Here is my issue; I want to iterate a fit to this data for a polynomial of degree 2 up till degree 6. However, at each iteration I drop certain data points that have a poor residual value. So each time the degree is raised, a subset of the previous data set's fit is used. However I will also need to change the value of the max residual that I want to include the .07 in the code below).
data = Table[{x, RandomReal[{-.1, .1}] + x^2}, {x, 0, 15}]
lstplt = LinearModelFit[data, Table[x^i, {i, 2}], x]
Plot[lstplt[x], {x, 0, 15}]
reslist =
Inner[List, {data}[[1, All, 1]], lstplt["FitResiduals"], List];
Show[ListPlot[data], Plot[lstplt[x], {x, 0, 15}]]
ListPlot[reslist]
bres = Select[reslist, Abs[#[[2]]] > .07 &];
gres = DeleteCases[reslist, Alternatives @@ bres];
gpoints = gres[[All, 1]] \[Intersection] reslist[[All, 1]];
ListPlot[listtr3 = Select[data, gpoints~MemberQ~First[#] &]]
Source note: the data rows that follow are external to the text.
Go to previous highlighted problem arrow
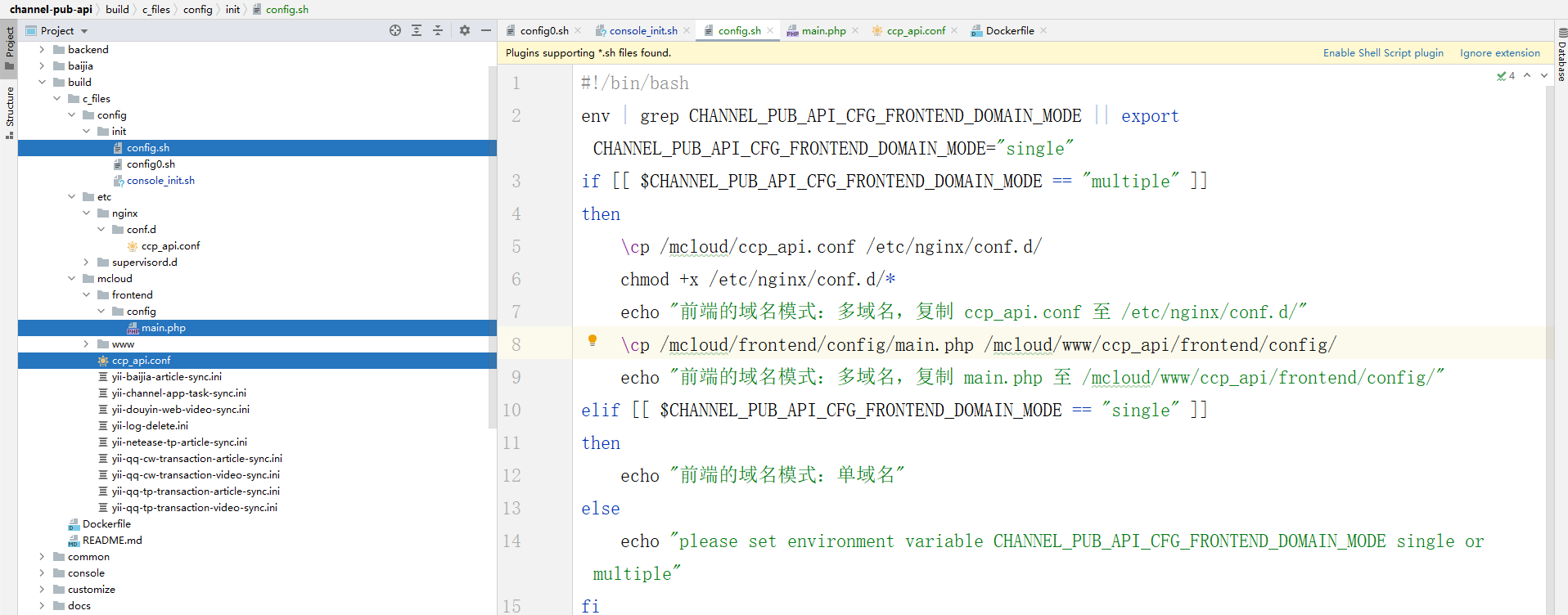Viewport: 1568px width, 615px height. point(1527,75)
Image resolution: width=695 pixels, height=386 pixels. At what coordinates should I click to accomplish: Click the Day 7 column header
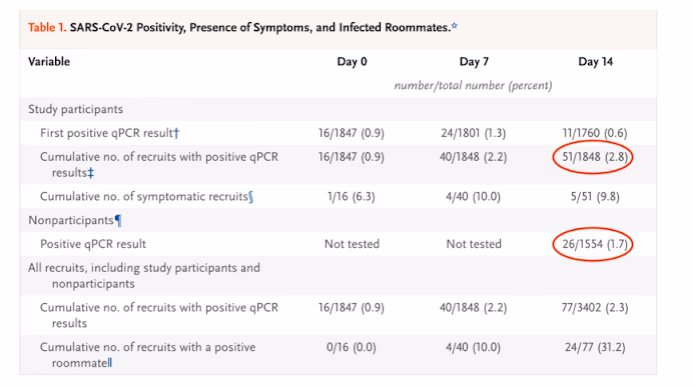point(474,62)
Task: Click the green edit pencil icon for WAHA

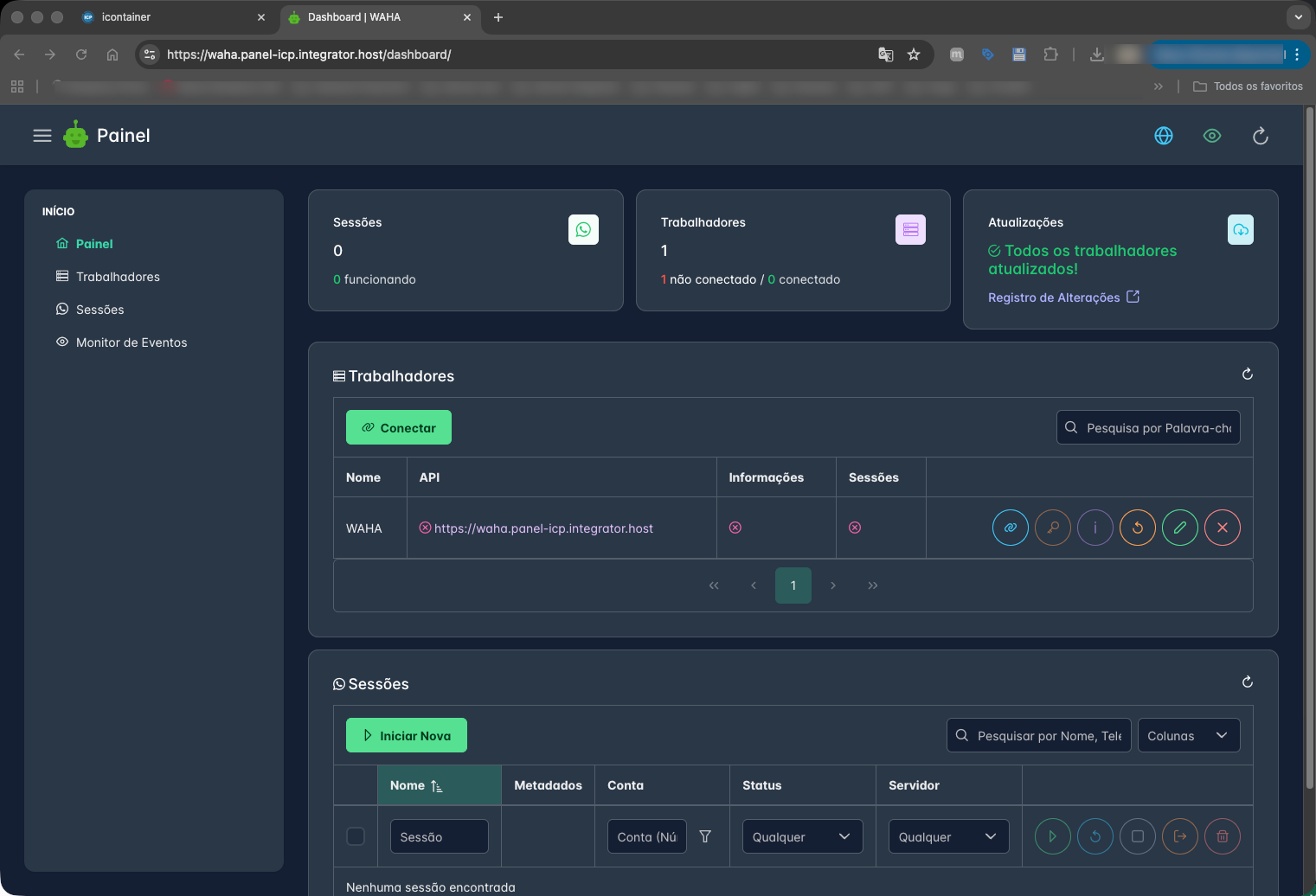Action: point(1179,528)
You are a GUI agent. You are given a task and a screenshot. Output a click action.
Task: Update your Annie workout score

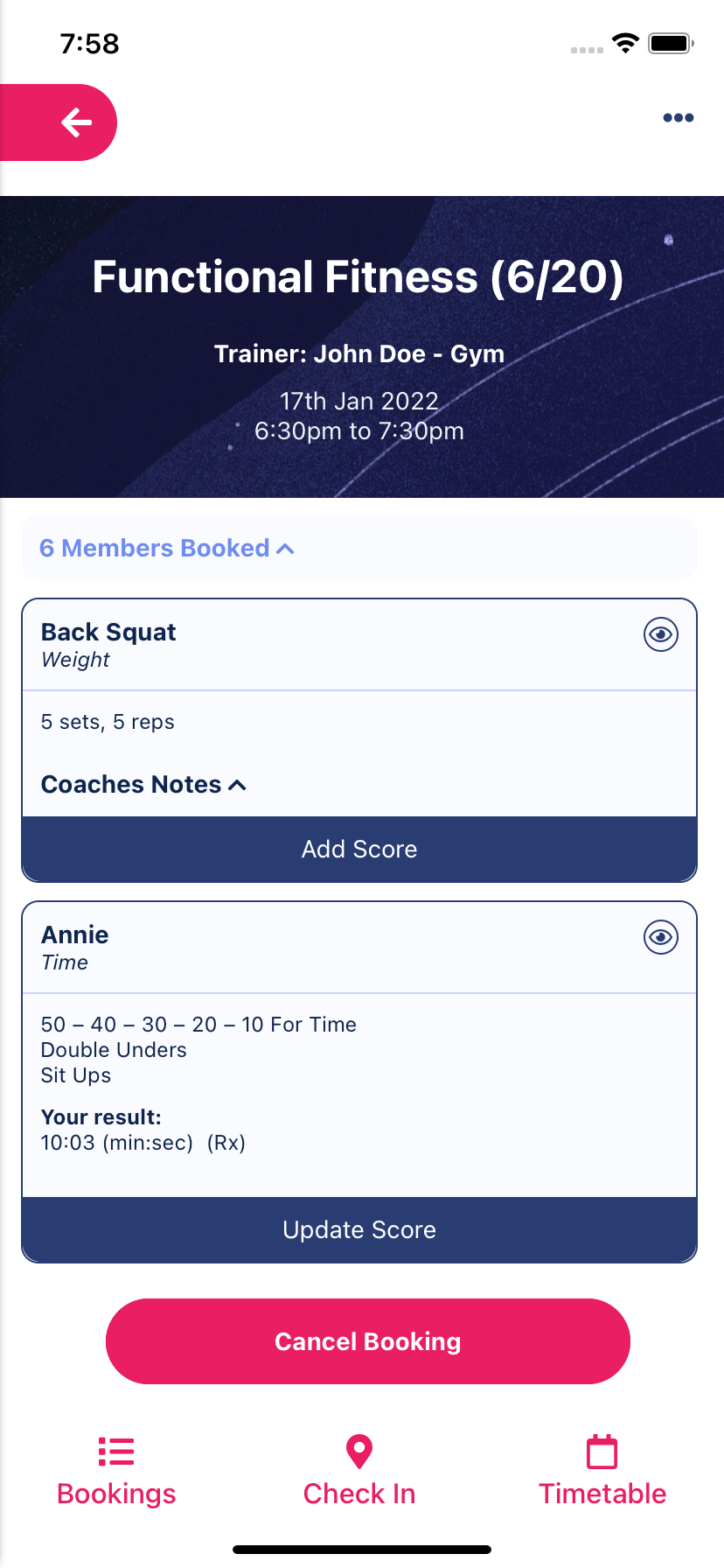click(x=359, y=1229)
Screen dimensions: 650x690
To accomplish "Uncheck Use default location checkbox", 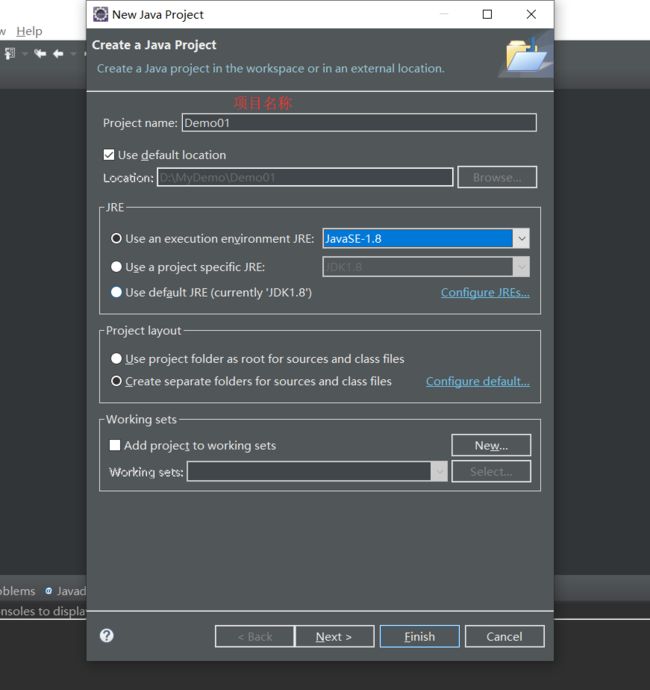I will (x=109, y=155).
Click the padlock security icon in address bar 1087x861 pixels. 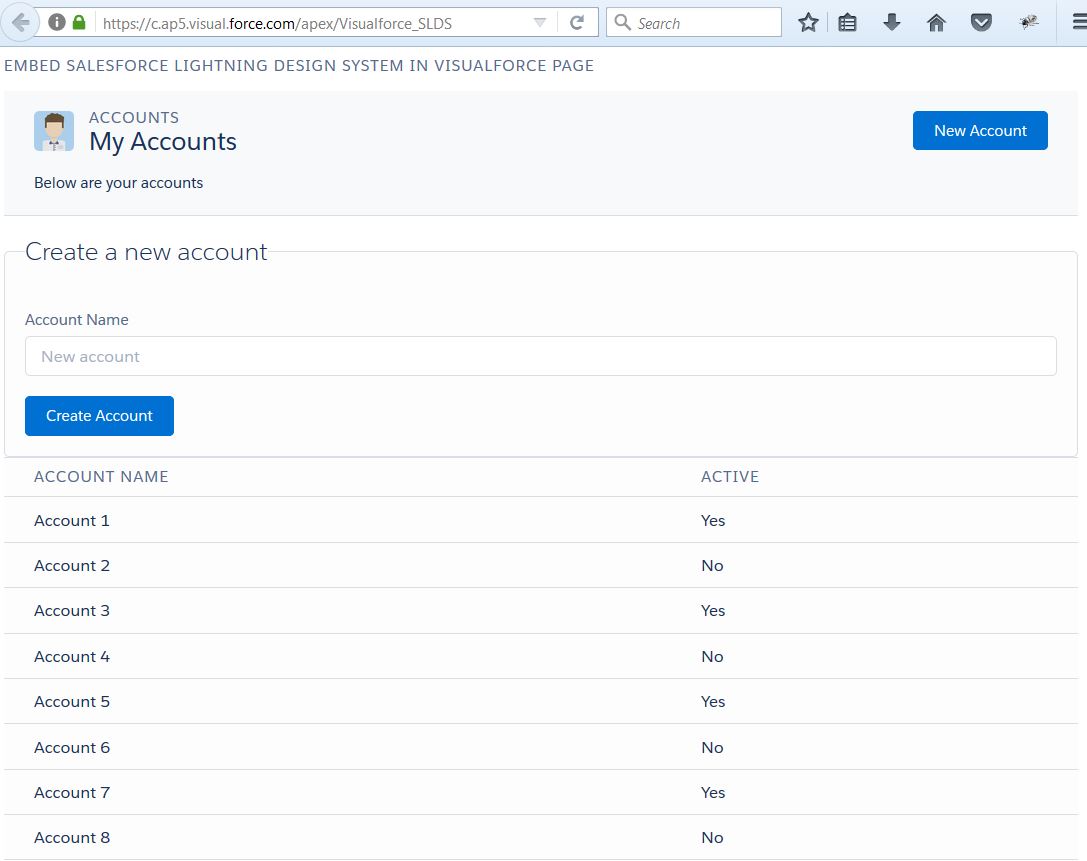(x=78, y=22)
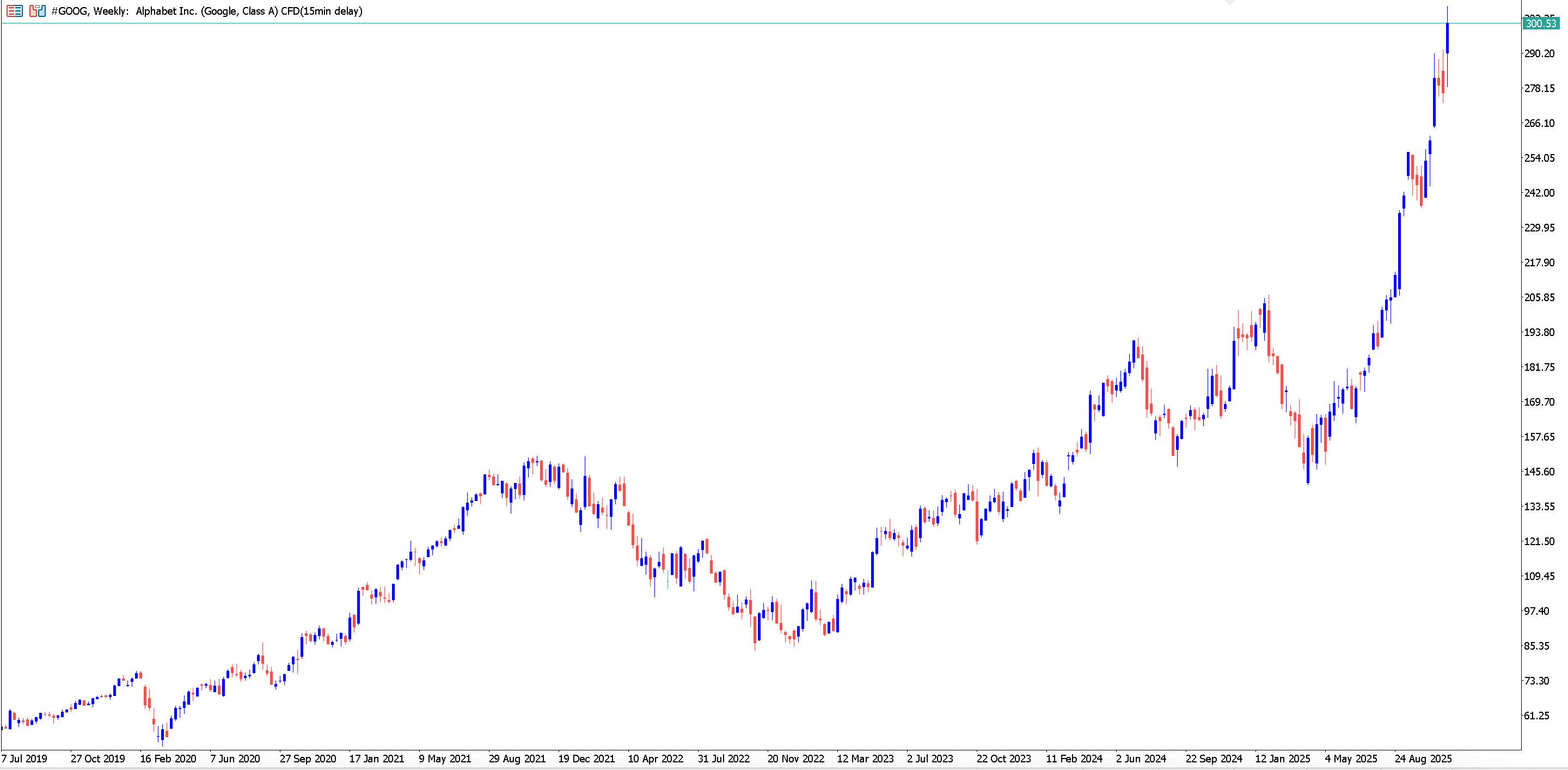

Again, the idea is that it would fit a quadratic, then take out residual values greater than .07. Take those data points that have a residual greater than .07 and delete them. Then take that set and fit a cubic polynomial, and find points that have greater than a different residual value and delete them. Iterate this up to degree n polynomial.